Your company's Web site is drawing more visitors than ever expected, and it won't be long before traffic slows to a crawl if you don't do something about it. You only have a few weeks to figure out which type of cache implementation will work best for your network and decide what to buy.
Research projects such as this one can be daunting, but there are many ways to find new products and technologies. We asked network professionals and research experts to share their tips and techniques for sifting through reams of data and extracting the kernel of information they're seeking.
Besides reading trade publications such as Network World and scanning Network World Fusion, folks recommend exploring the Web and reading daily newsletters.
Yet net executives and analysts say the best research is accomplished by talking to peers and trusted vendors. This is how you get the inside scoop on the proven performers.
"Most people are very proud of their solutions and simply love to tell you about it," says Garren Shannon, systems and programming manager for Washington State University in Spokane. "Those who have horror stories also love to tell you about them."
Vendor-sponsored seminars and trade shows provide a key opportunity for peer networking. Fellow attendees with similar IT needs can tell you how the products they've tried panned out.
If you're researching emerging technology, the Internet is the place to go. The only problem is the sheer volume. A few years ago, a basic search would reveal 10 to 20 links. Today you get upward of 3,000.
Some people keep looking until they find what they want. But others say before searching it's best to think about the topic, define the goal and scope, confirm known data and then use keywords to broaden the search.
Try several search engines, such as AltaVista, Lycos, Northern Light and Yahoo, and use the search tools on individual sites to find text. Look for significant data in the first two paragraphs.
"Software research really wastes time because not one company sells everything," Shannon says. He recommends finding a site that offers good information about lots of applications, as Beverly Hills Software (www.bhs.com) does for Windows NT and 2000. For hardware, Shannon sticks with proven vendors, such as Cisco Systems Inc., Compaq Computer Corp., Dell Computer Corp. and NEC Corp.
Another tip is to search the Web sites of trade organizations and participate in user groups.
"Industry trade organizations are great because you're getting feedback from many different vendors, not just one perspective," says Jason Wright, an analyst with Frost & Sullivan in San Antonio, Texas.
There are groups devoted to almost every specific topic, such as the Computer Security Institute and the System Administration, Networking and Security Institute.
Check a user group for common issues that may affect your use of a given product.
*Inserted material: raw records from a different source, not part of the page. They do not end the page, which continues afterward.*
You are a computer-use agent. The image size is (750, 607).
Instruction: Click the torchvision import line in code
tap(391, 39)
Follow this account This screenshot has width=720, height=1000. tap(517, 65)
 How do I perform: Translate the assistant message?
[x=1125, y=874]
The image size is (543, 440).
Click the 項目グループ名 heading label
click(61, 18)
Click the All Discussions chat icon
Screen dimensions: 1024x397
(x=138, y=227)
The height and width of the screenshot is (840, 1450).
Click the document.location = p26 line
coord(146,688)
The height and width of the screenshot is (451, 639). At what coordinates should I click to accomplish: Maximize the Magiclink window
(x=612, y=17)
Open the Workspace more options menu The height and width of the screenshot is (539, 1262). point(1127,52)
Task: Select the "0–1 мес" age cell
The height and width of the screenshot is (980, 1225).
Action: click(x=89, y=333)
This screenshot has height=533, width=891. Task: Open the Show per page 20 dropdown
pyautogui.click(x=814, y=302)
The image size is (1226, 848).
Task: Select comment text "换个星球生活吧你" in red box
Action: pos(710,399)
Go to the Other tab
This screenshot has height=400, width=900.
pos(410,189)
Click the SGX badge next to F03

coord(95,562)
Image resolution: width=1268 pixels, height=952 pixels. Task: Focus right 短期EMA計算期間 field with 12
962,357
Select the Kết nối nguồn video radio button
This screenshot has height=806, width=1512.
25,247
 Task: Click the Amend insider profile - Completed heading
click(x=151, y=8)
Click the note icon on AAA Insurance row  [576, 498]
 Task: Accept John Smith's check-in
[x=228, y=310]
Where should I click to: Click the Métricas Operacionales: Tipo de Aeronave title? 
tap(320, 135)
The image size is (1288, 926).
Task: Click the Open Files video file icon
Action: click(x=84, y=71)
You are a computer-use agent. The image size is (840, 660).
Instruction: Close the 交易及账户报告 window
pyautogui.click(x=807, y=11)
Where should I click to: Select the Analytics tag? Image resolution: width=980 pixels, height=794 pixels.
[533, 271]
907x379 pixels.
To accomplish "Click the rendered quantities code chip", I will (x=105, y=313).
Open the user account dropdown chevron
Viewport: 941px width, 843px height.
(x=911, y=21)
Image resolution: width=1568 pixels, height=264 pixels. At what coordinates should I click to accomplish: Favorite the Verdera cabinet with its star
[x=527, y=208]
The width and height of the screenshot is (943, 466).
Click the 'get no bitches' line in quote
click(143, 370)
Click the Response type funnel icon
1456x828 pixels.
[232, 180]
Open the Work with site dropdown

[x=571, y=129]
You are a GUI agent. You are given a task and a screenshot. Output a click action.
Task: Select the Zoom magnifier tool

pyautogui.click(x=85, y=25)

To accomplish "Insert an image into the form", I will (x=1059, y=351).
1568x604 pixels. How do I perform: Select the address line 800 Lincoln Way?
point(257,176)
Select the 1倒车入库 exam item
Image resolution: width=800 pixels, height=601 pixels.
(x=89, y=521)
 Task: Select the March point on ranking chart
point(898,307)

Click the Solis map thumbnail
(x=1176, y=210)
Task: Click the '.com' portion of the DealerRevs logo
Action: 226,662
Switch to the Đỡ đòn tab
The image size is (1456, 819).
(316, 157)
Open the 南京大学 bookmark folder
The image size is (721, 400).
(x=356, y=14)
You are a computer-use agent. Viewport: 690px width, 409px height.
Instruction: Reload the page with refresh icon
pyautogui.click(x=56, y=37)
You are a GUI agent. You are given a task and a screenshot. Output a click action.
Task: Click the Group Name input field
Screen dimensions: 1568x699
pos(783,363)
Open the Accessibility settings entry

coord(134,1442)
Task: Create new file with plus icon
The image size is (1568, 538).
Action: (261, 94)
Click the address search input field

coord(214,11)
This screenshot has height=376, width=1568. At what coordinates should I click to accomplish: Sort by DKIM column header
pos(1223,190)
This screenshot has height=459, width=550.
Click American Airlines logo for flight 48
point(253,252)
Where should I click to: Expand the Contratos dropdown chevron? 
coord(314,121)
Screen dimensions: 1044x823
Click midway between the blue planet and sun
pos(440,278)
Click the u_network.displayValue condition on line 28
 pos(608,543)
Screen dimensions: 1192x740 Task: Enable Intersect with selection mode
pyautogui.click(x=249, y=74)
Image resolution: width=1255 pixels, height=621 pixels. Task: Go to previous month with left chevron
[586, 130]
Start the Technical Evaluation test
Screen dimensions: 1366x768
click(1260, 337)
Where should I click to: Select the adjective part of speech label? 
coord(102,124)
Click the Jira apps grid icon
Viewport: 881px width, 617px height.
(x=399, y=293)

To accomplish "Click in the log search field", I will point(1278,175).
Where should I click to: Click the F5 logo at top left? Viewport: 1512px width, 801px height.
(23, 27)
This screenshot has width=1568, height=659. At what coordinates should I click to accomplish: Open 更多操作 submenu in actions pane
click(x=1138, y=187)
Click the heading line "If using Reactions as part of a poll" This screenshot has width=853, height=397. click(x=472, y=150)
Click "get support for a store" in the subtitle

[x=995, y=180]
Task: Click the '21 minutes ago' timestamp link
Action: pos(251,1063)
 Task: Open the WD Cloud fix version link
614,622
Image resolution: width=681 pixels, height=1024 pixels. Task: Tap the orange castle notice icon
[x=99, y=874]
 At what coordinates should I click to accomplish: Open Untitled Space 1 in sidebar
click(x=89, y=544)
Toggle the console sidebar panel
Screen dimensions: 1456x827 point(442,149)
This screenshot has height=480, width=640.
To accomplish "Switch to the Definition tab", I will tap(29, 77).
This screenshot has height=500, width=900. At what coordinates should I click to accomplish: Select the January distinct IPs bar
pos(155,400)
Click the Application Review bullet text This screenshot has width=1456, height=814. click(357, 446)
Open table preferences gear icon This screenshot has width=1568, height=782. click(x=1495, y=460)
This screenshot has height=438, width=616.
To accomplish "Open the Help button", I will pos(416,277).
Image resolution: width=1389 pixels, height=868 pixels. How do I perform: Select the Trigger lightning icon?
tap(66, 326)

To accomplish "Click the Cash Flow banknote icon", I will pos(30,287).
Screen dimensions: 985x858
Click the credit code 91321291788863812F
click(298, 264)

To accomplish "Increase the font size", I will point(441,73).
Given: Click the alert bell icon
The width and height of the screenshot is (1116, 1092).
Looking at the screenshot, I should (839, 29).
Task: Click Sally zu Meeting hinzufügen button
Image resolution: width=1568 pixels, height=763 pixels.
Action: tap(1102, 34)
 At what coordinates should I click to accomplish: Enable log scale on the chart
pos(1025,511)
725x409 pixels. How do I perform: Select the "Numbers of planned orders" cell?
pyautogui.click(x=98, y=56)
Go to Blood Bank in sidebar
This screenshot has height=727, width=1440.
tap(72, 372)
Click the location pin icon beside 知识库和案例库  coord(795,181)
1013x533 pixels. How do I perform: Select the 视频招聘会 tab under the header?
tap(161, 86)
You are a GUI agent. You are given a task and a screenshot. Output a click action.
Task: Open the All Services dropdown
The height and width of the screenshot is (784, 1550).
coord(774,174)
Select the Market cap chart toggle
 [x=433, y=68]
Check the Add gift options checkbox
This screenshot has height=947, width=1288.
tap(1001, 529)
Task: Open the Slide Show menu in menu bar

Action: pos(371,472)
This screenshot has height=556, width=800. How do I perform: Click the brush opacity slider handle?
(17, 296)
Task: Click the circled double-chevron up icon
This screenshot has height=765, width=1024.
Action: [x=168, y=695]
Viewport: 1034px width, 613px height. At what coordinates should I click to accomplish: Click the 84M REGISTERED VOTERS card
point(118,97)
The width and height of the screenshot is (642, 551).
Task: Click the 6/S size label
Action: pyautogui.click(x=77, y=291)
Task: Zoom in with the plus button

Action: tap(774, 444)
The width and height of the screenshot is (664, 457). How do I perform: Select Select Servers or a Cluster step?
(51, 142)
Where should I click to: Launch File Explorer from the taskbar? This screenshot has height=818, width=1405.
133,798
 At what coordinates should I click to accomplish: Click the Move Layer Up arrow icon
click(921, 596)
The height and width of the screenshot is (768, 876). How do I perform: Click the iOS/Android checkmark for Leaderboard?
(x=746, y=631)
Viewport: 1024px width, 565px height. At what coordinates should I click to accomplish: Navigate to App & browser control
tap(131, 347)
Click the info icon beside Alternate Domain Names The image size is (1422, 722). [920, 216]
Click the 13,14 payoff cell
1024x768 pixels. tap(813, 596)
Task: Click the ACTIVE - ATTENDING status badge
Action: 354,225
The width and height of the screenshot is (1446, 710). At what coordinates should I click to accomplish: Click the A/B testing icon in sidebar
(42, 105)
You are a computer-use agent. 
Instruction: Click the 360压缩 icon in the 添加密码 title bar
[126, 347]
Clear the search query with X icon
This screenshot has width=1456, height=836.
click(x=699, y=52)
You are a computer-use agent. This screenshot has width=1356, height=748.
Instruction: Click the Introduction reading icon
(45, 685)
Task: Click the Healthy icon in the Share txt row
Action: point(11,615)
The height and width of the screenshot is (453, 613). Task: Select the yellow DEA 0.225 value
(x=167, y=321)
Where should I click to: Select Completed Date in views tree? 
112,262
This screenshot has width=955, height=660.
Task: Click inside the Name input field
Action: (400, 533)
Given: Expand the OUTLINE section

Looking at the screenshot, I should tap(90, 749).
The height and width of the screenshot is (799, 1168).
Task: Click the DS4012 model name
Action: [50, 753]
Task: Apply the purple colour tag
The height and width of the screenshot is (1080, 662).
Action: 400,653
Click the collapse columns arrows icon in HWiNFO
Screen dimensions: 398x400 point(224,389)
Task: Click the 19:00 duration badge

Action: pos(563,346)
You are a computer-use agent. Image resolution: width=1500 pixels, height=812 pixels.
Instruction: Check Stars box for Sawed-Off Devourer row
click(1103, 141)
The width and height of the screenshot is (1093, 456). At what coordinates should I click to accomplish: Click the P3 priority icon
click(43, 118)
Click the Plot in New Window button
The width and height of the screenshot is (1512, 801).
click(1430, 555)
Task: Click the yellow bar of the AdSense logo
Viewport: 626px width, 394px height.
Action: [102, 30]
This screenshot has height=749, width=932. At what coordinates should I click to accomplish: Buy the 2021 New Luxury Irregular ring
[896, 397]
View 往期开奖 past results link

But use caution. While you can often get valuable information from discussion forums, the responses could be tainted by lack of experience, technical ability or improper implementation.
Irwin Lazar, an analyst with The Burton Group Corp. in Sterling, Va., reads newsgroups on topics that interest him. "If I have a special requirement, such as to learn something about Microsoft Exchange, I'll sign on to the appropriate list and post a question," he says.
Wright frequently visits the U.S. Security Exchange Commission (SEC) home page at www.sec.gov /index.html to search for a public company's 10-K annual report.
"The SEC 10-K can be taken as gold," he says. "This is the document that companies report to the government, so you know it's very factual."
Even with tenacity and patience, the volume of information required to make enlightened decisions or formulate intelligent questions for vendors is overwhelming. To sort your data, file by topic or project. Save your URL list or organize the data you intend to reuse or recycle within Outlook.
Kevin Kampman, a Burton Group analyst in Springfield, Ohio, saves clippings and Web pages into Lotus Notes for full text search and retrieval.
What works for Richard Howard, systems support branch chief for the U.S. Army in Washington, D.C., is to digest a little information every day from various e-mail newsletters. "It gives me a quick gulp on what is going on in the areas that I'm interested in," Howard says.
David Curle, an analyst with Outsell in Minneapolis, subscribes to several e-mail newsletters, including some from vertical portals or publications. "Many of them I only skim quickly each week, but the advantage is that they come at me; I don't have to go and get them,"he says.
You should also be open to the unexpected.
"Good research is rarely a linear exercise. Allow for departures from the norm, serendipity, and occasional fringe perspectives to inform a larger truth or viewpoint," says Tom Valovic, an analyst at International Data Corp. in Framingham, Mass.